A 6ª Câmara de Coordenação e Revisão investiga todos esses abusos. Em 2015, houve um pedido de anistia aos Krenak, culminando em pedidos de remarcação e proteção de terras, reparação de danos e promoção de sua cultura. No final de 2014, a Comissão Nacional da Verdade estimou, em relatório, que ao menos oito mil índios foram vítimas da violência do regime militar.
O desastre ambiental causado pelo rompimento de barragens da Samarco, em 2015, foi o último caso de agressão aos Krenak que se tem notícia. Centenas de membros da etnia sentaram na estrada de ferro Vitória-Minas para protestar e chorar o prejuízo causado na região de Mariana (MG) e no Rio Doce, considerado sagrado por eles.
Bienal de Cinema Indígena
Entre os dias 7 e 12 deste mês foi realizado o Aldeia SP, conhecido como a “bienal do cinema indígena”. Idealizado por Ailton Krenak, trouxe produções cinematográficas feitas por diversos povos indígenas. As exibições se deram no Centro Cultural São Paulo e em cinco unidades do CEU, em parceria com a SPCine.
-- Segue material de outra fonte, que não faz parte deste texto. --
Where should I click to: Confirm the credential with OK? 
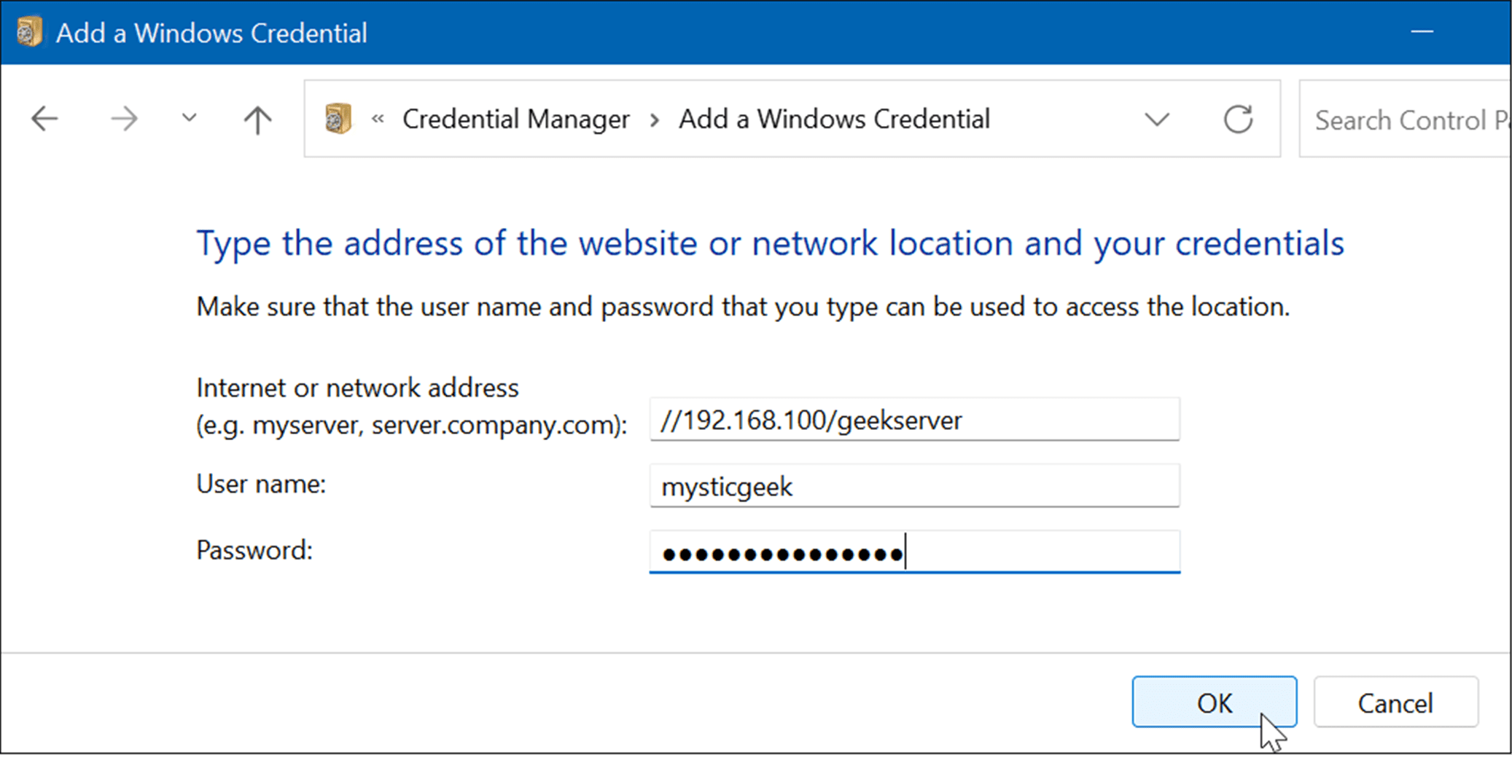[x=1214, y=702]
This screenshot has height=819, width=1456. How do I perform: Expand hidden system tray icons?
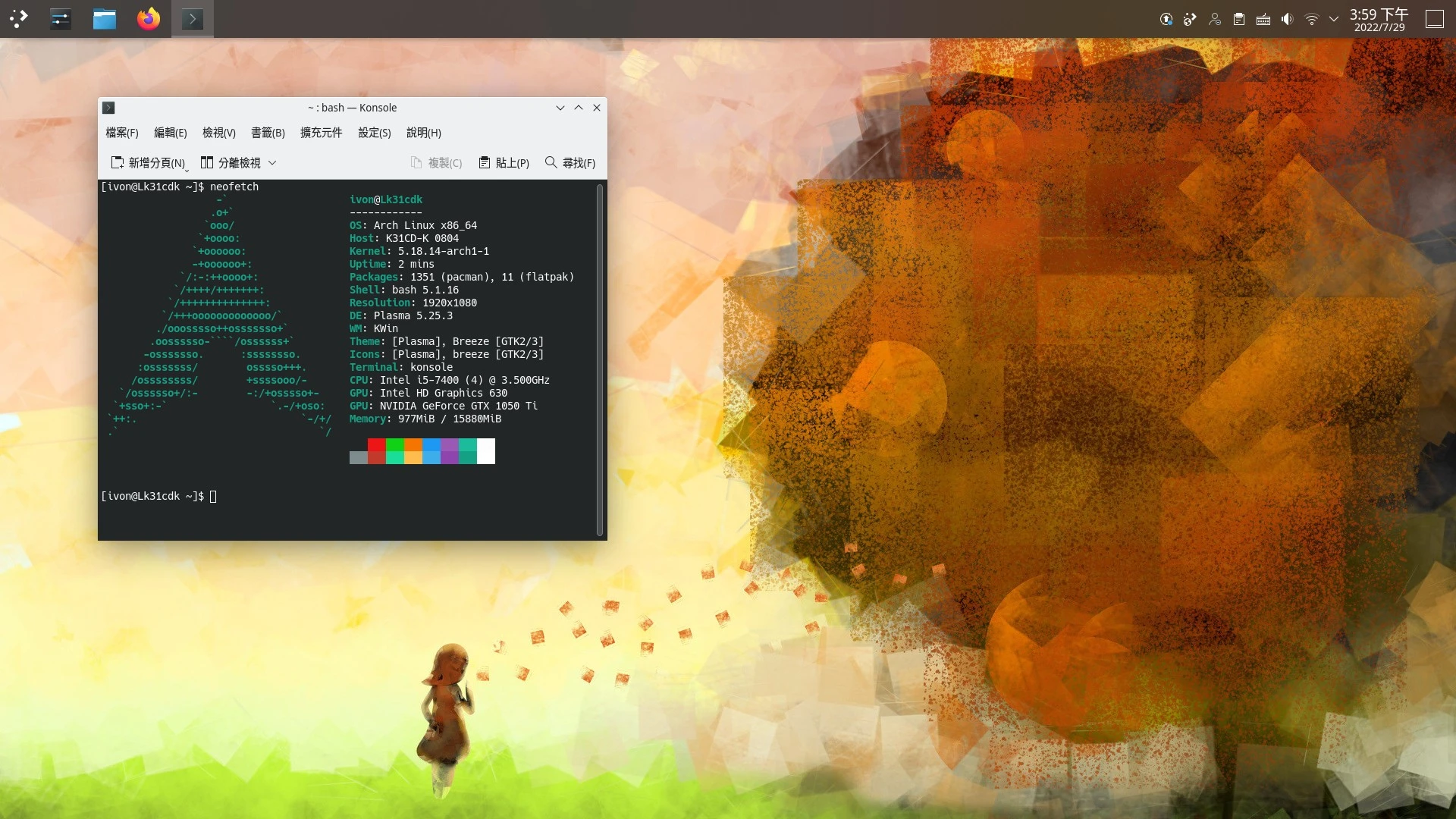pos(1334,19)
Os filmes vieram de múltiplas regiões do Brasil, contemplando uma variedade de etnias também nos bate-papos, entre elas os Guarani, os Huni Kuin, os Takuá e os Pankararu. A pauta principal do evento esteve ligada às questões das mulheres indígenas, valorizando o trabalho de diretoras e produtoras. Ao todo, foram exibidos 53 filmes.